Construction and analysis of transgenic tobacco expressing variant forms of calmodulin

Calcium has been implicated as an important signal transducer in a number of plant growth and developmental processes. An important modulator of calcium action is the multifunctional calcium-binding protein calmodulin. Previous work has shown that calmodulin posttranslational methylation of lysine-115 results in an attenuation of NAD kinase, a calmodulin-dependent enzyme.

The advent of transgenic plant technologies allows us to examine the importance in vivo of calmodulin and calmodulin methylation on growth and development. To study the role of posttranslational methylation in calmodulin function, a site-specific mutant of calmodulin, VU-3 (lys > arg 115) was utilized. This mutation blocks methylation of calmodulin at position 115. Transgenic tobacco (Nicotiana tabacum cv. Wisconsin 38) were generated which express either wild type (VU-1) or mutant (VU-3) calmodulin from the cauliflower mosaic 355 promoter. Hygromycin resistant plants were regenerated from tissue culture and self-pollinated to produce seed (F₁). This seed was tested for resistance to hygromycin and in the VU-1 lines the expected 3:1 ratio was observed indicating Mendelian inheritance of a single dominant gene. However, VU-3 seed segregated in an apparent 2:1 fashion and when VU-3 transgenics (F₀) were outcrossed to wild type tobacco abnormal ratios and seed viability were iii observed suggesting that simple Mendelian genetics do not apply.

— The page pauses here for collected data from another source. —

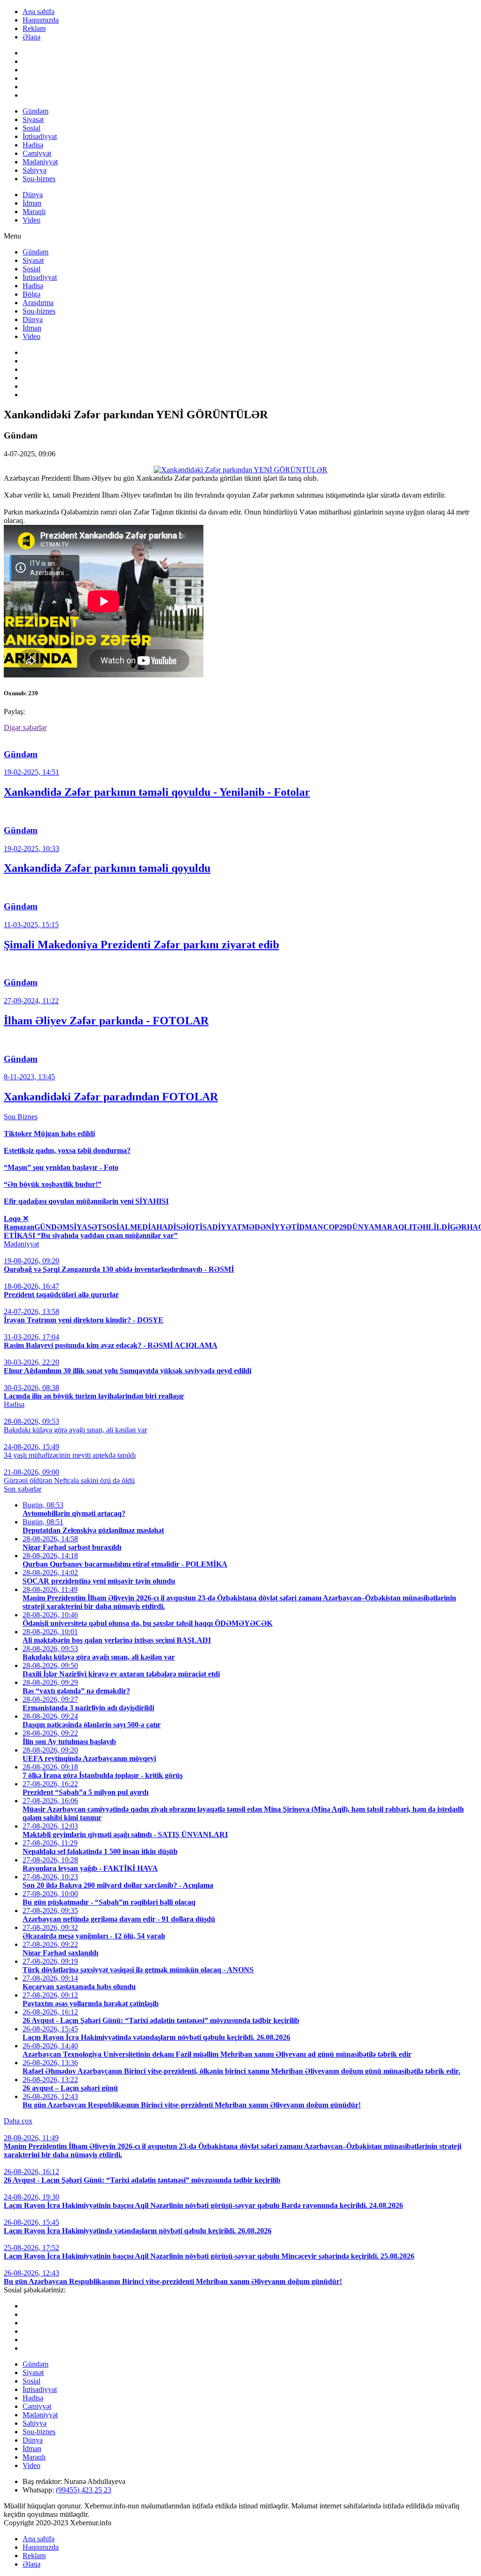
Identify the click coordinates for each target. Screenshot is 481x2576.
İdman (32, 203)
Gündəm (35, 111)
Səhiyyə (35, 170)
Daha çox (18, 2121)
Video (31, 220)
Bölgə (31, 294)
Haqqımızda (41, 20)
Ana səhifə (38, 11)
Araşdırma (38, 303)
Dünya (33, 195)
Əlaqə (31, 37)
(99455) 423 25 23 (83, 2490)
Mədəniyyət (40, 162)
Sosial (31, 128)
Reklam (34, 28)
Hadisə (33, 145)
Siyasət (33, 119)
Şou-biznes (39, 179)
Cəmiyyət (37, 153)
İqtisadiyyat (40, 136)
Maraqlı (34, 211)
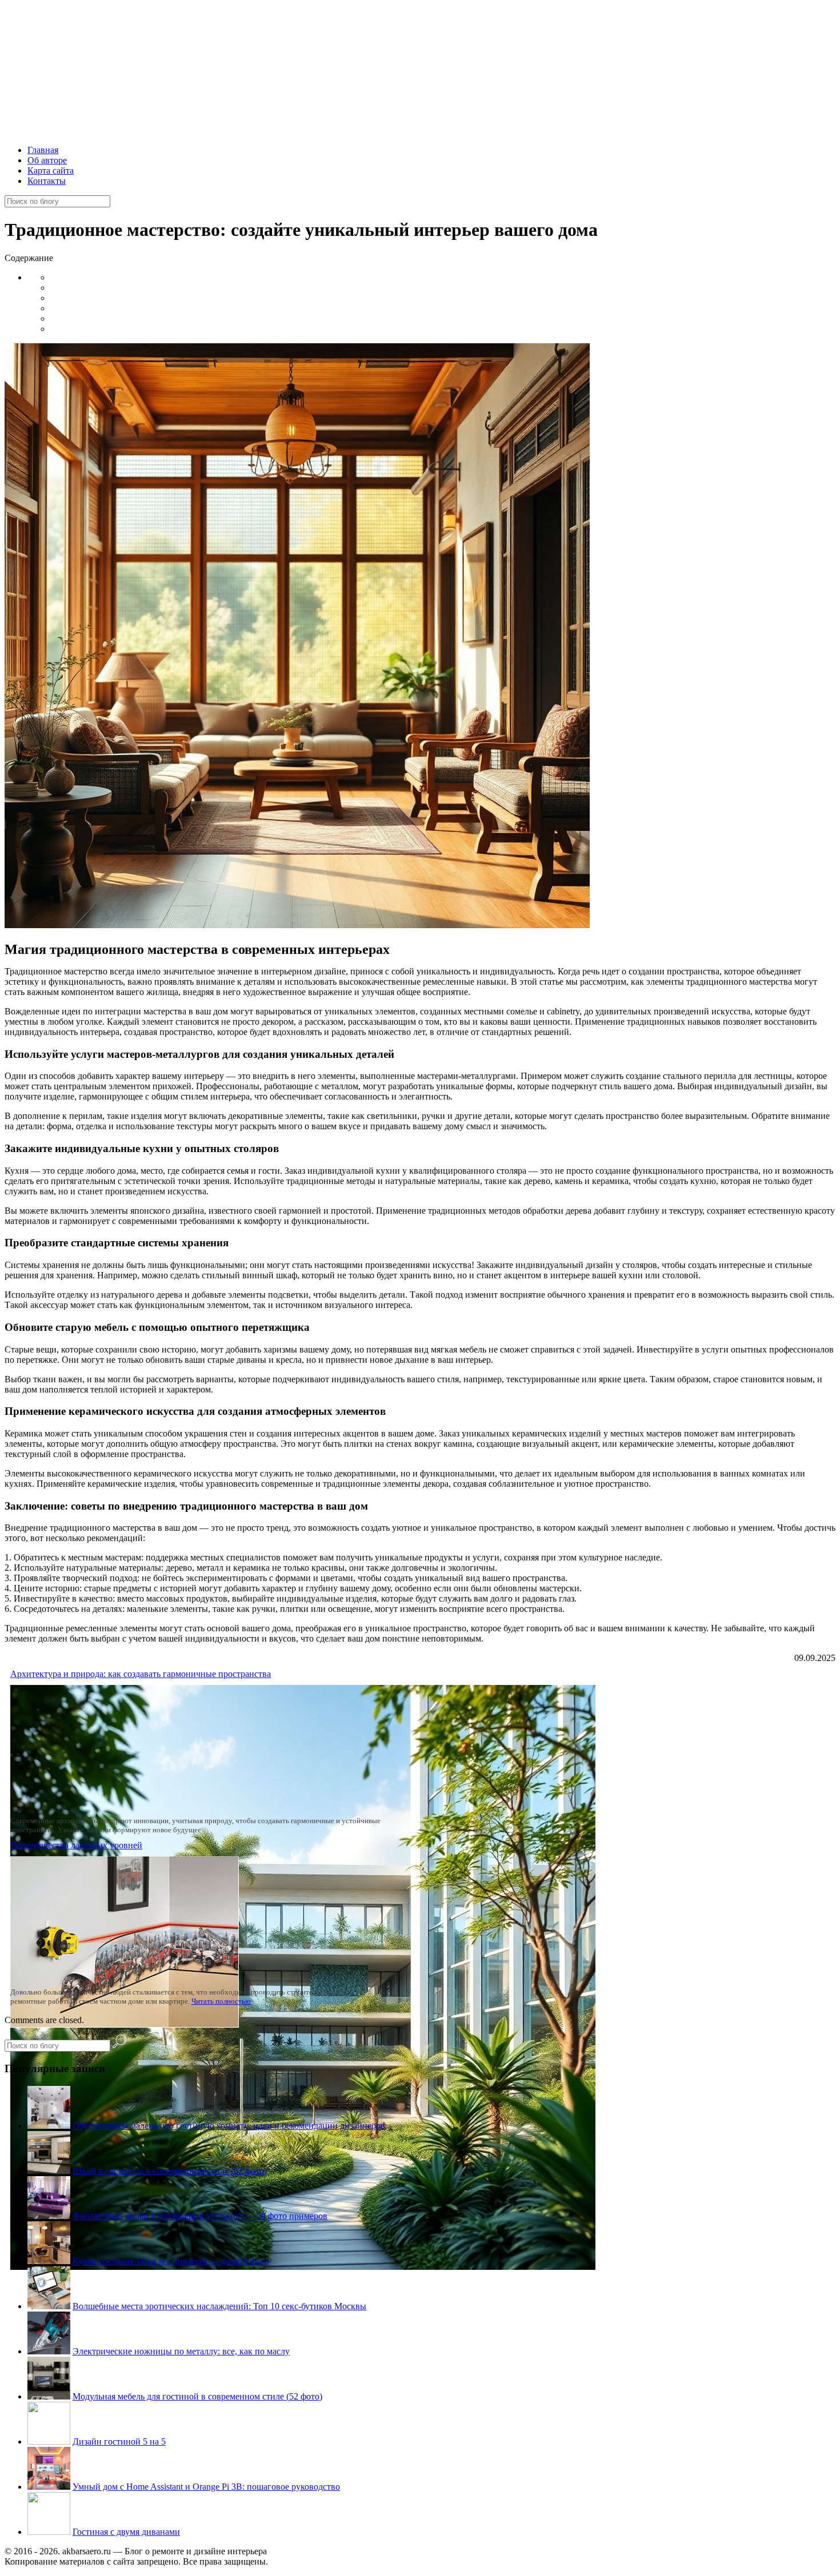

VU-3 lines have a high incidence of empty, presumably non-viable pollen (30-60%) and seed number per pod is ten- fold less than VU-1 or control plants. Besides the reproductive abnormalities observed in all VU-3 plants, these plants were also true dwarfs. Southern analysis of chromosomal DNA from transgenic plants revealed hybridizing bands on different restriction fragments indicating independent transgenic lines. Since, the phenotypes were observed with all VU-3 lines, it appears as if they are due to the expression of VU-3 calmodulin. These studies indicate that calmodulin methylation is important for normal growth and development.